Is there rot at the top?
Ever since the Owen Paterson affair, political commentators have been accusing the government of corruption. Boris Johnson in reply assured us that the UK “is not remotely a corrupt country”. Confusingly, they are all right, says Robert Barrington. It all turns on what is meant by corruption.
State capture
Johnson, for example, might be correct, but it’s not what was alleged. It’s possible for a government to be corrupt, even if the country isn’t – although once the rot has set in at the top, we should expect it to spread and the danger is that it may become the norm. That’s systemic corruption. We can also distinguish, for example, between transactional corruption (the odd dodgy act takes place within a basically sound system) and collusive corruption (most individuals are not corrupt, but turn a blind eye when it happens); between what is strictly speaking legal and what is nevertheless wrong; between corruption proper and a general decline in standards.
It’s hard to say yet just how bad things have got. We can certainly see transactional corruption – that is the charge levelled against Owen Paterson and in other cases relating to Covid-19 contracts, and even against the prime minister over his holidays and interior decoration. We can also see that the government has colluded in permitting these things, in particular by blocking their proper investigation, denying the nature of the wrongdoing and trying to change the rules.

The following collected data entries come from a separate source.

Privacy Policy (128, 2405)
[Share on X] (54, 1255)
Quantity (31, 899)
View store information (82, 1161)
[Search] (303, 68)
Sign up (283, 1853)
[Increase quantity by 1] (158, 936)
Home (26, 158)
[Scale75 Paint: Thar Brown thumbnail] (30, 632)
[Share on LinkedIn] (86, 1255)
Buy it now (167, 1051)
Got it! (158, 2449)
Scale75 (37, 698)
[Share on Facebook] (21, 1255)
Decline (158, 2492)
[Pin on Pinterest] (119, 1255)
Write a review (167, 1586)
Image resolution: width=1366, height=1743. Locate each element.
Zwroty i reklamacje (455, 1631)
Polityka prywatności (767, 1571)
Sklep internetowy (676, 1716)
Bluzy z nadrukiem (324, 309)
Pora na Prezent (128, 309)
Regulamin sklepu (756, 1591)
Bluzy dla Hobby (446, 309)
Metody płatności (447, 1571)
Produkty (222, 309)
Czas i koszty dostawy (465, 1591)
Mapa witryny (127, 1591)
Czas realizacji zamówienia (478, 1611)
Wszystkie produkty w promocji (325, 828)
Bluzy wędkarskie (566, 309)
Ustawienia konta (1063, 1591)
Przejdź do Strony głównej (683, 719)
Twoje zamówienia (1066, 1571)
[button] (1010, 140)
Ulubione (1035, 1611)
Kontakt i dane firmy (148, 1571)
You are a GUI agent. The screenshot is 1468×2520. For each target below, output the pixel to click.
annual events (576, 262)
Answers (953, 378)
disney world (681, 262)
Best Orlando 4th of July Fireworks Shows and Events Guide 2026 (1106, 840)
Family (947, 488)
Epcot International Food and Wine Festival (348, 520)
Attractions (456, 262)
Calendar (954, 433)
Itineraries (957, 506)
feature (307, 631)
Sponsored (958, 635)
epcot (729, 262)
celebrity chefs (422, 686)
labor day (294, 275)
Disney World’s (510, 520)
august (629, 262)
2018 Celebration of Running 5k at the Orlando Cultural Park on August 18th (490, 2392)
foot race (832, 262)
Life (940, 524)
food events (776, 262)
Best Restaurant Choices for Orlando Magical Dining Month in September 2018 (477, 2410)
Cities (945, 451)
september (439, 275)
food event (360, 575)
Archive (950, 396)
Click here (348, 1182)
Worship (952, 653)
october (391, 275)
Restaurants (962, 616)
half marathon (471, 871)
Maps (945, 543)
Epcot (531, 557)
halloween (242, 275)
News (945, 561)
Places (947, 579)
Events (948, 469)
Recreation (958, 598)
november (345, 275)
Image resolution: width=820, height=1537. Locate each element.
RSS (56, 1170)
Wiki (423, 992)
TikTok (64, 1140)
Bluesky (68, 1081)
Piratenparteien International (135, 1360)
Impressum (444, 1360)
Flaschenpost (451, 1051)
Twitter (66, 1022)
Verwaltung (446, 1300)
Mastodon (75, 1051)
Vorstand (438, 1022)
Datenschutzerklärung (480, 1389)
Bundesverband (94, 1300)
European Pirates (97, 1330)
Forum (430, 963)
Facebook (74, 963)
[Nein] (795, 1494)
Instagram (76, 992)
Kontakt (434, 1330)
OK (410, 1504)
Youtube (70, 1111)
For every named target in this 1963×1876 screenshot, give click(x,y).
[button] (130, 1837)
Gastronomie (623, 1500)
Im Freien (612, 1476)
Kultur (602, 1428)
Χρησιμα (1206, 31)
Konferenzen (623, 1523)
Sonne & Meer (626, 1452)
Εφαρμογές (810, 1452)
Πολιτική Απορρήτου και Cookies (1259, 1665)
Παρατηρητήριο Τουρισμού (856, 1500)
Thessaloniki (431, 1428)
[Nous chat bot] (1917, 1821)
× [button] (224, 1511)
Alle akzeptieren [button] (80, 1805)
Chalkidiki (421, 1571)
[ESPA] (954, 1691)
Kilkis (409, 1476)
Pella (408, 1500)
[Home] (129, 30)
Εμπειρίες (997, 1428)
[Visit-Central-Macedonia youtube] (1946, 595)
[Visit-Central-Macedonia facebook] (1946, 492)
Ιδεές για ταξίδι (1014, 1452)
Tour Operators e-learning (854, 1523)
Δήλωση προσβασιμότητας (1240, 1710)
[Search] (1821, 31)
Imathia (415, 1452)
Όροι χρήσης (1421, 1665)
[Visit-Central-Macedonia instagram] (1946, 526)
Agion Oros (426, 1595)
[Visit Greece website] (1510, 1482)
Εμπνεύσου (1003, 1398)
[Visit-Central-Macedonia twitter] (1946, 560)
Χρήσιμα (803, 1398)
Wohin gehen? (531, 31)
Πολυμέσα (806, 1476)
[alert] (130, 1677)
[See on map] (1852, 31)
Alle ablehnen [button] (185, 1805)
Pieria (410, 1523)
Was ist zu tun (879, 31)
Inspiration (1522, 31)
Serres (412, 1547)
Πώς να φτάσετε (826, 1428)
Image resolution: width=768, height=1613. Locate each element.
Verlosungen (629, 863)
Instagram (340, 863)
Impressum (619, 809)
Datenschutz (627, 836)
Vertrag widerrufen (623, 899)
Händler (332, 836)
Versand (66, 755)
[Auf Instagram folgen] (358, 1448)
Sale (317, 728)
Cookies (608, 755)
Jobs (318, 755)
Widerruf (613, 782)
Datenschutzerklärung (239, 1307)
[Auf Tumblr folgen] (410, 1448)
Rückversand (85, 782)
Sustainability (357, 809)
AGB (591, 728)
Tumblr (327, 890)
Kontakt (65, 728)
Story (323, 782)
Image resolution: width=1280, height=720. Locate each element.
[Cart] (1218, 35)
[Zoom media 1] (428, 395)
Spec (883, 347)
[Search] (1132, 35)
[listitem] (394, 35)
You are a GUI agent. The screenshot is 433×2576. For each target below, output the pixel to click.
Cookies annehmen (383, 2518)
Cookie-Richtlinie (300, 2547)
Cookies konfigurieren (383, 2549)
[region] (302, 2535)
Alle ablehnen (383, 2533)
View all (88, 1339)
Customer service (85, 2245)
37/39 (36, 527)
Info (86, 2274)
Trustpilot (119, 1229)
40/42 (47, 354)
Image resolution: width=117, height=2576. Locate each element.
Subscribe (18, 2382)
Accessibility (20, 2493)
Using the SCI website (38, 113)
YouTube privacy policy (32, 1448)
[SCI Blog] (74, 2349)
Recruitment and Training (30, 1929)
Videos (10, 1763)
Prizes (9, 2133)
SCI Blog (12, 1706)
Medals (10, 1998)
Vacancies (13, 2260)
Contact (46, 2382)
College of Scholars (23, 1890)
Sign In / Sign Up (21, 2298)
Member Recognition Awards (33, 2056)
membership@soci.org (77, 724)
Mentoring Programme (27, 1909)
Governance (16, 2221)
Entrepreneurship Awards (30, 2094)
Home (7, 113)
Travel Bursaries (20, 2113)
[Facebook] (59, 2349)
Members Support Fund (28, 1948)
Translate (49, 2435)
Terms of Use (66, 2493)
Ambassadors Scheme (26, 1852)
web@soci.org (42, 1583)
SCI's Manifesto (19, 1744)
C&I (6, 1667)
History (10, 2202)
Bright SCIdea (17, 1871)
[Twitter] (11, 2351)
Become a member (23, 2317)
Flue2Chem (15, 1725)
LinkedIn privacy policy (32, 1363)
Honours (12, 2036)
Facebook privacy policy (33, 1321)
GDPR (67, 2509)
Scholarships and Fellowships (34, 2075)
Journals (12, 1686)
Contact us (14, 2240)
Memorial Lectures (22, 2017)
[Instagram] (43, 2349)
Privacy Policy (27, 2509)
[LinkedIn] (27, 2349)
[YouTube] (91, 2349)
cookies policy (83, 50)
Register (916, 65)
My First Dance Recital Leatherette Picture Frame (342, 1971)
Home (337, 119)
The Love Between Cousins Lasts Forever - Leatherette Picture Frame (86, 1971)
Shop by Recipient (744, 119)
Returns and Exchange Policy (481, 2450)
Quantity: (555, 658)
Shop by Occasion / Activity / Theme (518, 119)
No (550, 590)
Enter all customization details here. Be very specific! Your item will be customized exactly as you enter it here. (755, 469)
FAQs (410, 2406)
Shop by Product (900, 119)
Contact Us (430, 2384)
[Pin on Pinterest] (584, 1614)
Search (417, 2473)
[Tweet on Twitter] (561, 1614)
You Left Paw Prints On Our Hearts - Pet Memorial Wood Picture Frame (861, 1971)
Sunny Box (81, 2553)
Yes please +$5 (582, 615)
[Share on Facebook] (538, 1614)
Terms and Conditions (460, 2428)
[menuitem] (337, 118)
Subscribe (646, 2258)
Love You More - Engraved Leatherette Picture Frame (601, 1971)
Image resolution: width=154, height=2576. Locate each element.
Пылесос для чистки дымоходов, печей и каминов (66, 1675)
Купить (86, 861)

What may have happened in the case of the present government is “a gradual form of corruption known as state capture” – that is, when narrow interest groups take control of public policy. This is hard to see until it is already well established and may come about not as a matter of intention, but as a result when a “group of opportunists in a populist government” sets about breaking and remaking the rules, and with “reformist energy and tribal loyalty” attacks institutions usually charged with maintaining checks and balances. Johnson’s zea l to “get Brexit done”, appease or reward factions of his party, or simply his wish to move beyond an establishment mindset, may lead to corruption. There may be no motive – simply a “casual disregard for the rules”.
The danger is that all this will open the floodgates. The Covid-19 procurement and furlough scandals have been revealing in this regard, showing “how quickly fraud and corruption move to occupy the space when standards controls and scrutiny are removed”. It’s not yet too late to stop the rot.